* [MATERIAL PROVIDED]:
☆ ☆ ☆ ☆ ☆

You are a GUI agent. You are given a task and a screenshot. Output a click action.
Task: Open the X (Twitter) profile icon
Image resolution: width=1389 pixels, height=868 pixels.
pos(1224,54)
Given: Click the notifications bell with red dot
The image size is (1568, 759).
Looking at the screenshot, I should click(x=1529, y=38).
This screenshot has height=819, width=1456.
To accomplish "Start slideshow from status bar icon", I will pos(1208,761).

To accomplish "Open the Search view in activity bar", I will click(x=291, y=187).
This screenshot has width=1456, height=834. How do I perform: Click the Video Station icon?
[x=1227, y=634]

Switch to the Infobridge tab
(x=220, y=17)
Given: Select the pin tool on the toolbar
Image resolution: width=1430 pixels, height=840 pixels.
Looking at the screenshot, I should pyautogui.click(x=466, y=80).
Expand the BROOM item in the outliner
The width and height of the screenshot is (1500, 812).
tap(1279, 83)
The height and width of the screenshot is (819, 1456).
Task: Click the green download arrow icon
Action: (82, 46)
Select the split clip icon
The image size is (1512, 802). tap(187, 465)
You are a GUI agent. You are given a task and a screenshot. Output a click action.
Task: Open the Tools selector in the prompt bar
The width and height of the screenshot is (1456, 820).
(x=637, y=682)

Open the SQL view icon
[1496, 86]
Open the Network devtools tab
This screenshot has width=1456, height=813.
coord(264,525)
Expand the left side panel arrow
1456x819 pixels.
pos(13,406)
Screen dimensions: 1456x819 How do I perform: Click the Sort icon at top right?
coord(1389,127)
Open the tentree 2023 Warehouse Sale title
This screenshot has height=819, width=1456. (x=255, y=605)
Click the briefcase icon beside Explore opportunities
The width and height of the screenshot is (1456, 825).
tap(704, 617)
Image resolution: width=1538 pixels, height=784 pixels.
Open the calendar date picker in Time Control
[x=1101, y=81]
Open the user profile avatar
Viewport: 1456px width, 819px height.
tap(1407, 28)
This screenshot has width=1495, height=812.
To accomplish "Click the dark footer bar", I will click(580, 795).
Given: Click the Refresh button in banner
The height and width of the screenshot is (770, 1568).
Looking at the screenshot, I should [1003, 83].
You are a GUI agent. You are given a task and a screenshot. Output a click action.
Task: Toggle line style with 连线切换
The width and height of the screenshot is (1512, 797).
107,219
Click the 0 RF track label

☆ ☆ ☆ ☆ ☆

* [YOUR INSTRUCTIONS]: From the records above, pull out every line containing the word "Expand".

* [RESPONSE]:
Expand the BROOM item in the outliner
Expand the left side panel arrow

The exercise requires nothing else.